Records supplied:
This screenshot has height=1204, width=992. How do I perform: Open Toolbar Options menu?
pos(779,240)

---

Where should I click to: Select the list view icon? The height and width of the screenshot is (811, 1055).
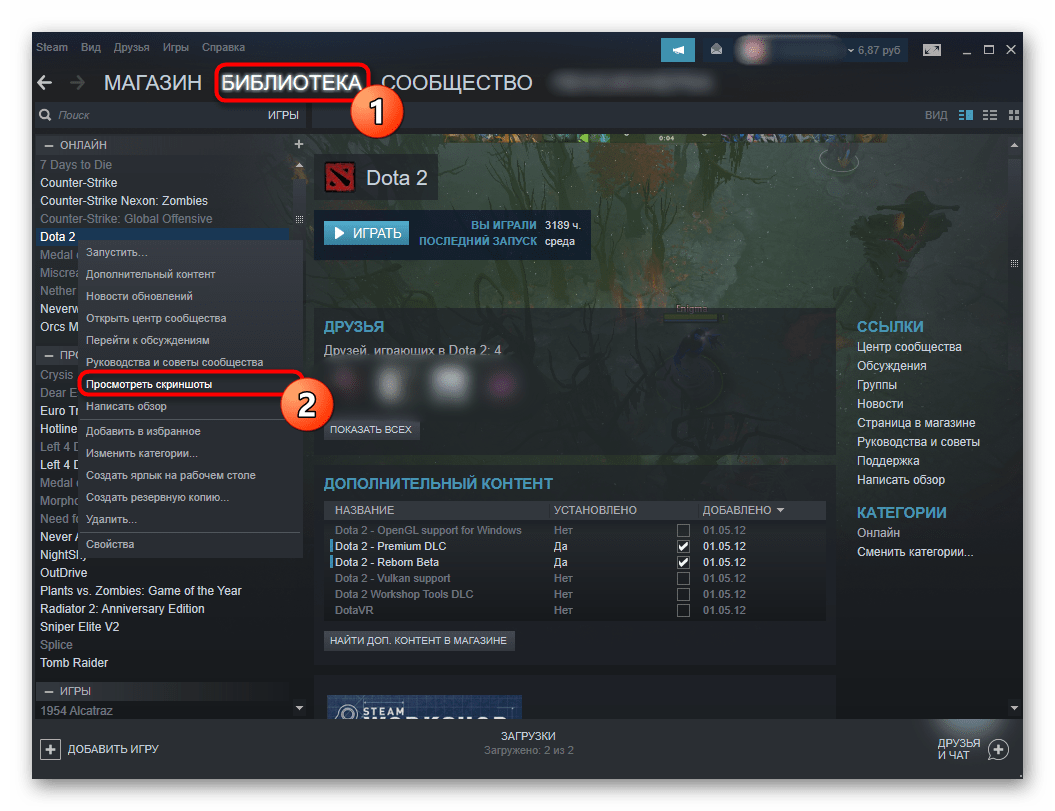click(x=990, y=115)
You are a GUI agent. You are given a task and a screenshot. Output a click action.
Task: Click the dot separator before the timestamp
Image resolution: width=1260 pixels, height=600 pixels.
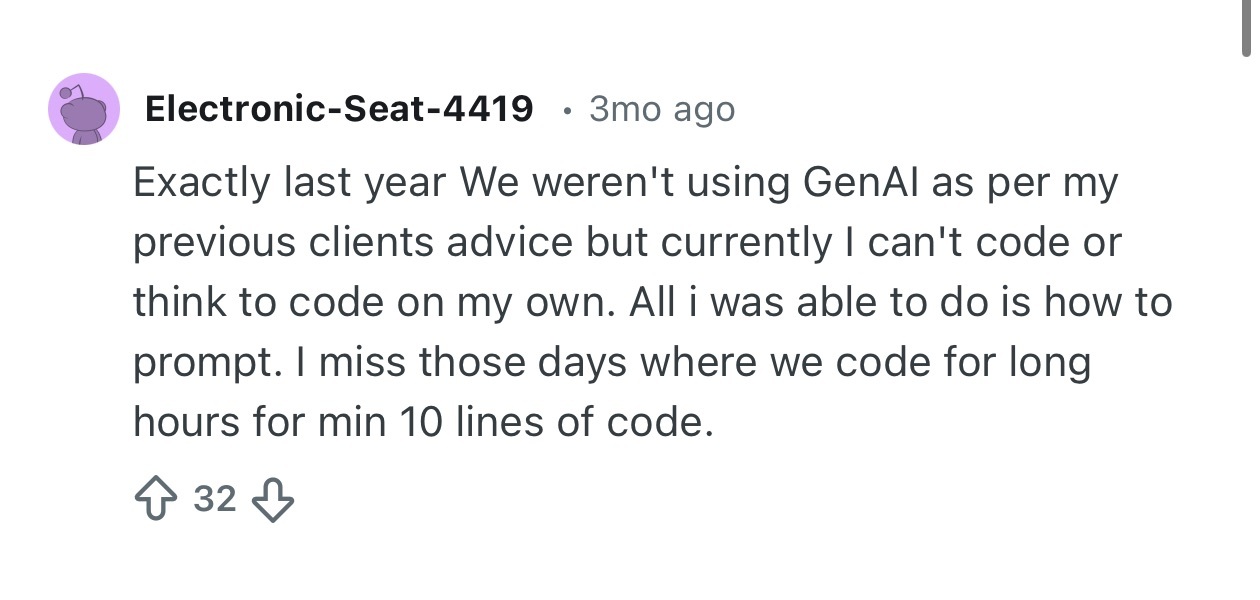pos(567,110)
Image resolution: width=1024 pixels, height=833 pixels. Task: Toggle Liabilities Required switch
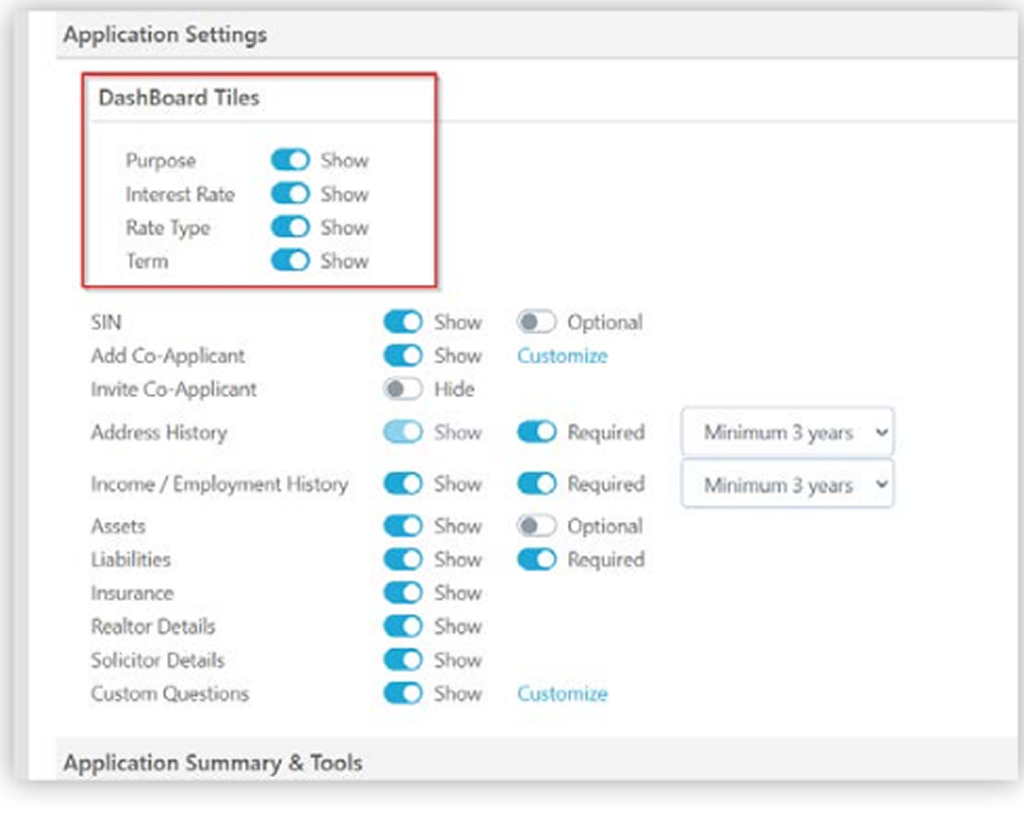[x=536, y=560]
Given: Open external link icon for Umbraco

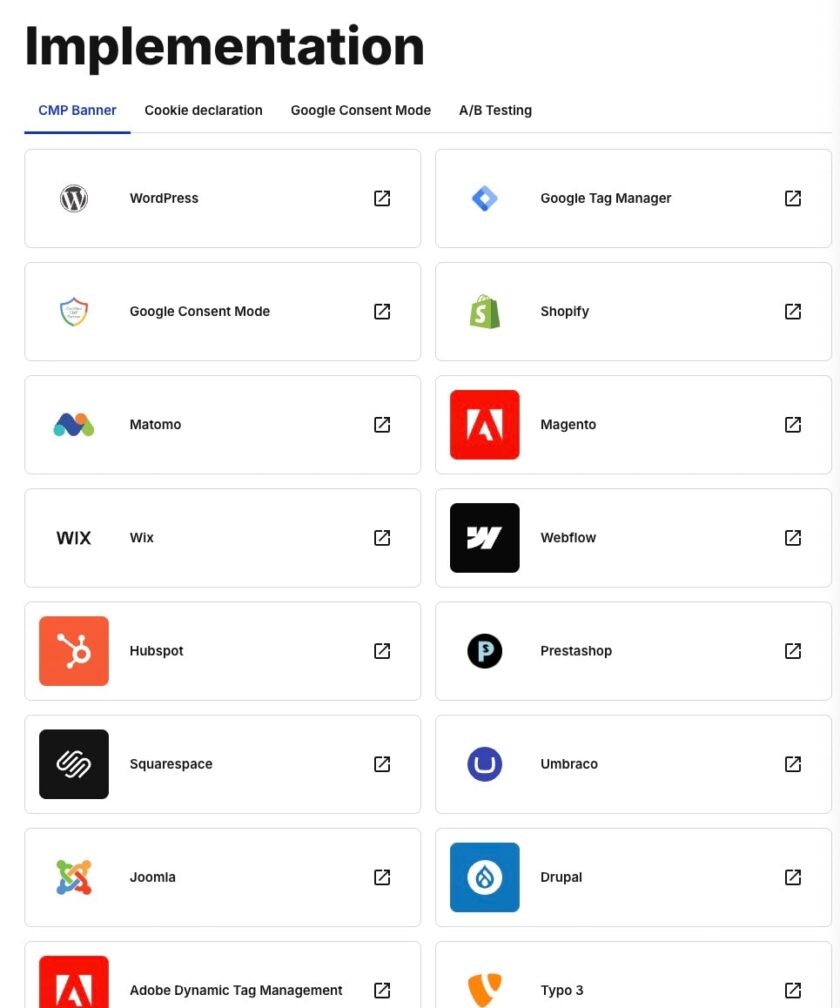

Instructions for the task:
Return, exactly as they stand, the lines above from the one with "Image resolution: width=1024" to the one with "Given: Open external link icon for Umbraco", omitting any pictures among them.

Reply:
Image resolution: width=1024 pixels, height=833 pixels. Task: Toggle Liabilities Required switch
[x=536, y=560]
Given: Open external link icon for Umbraco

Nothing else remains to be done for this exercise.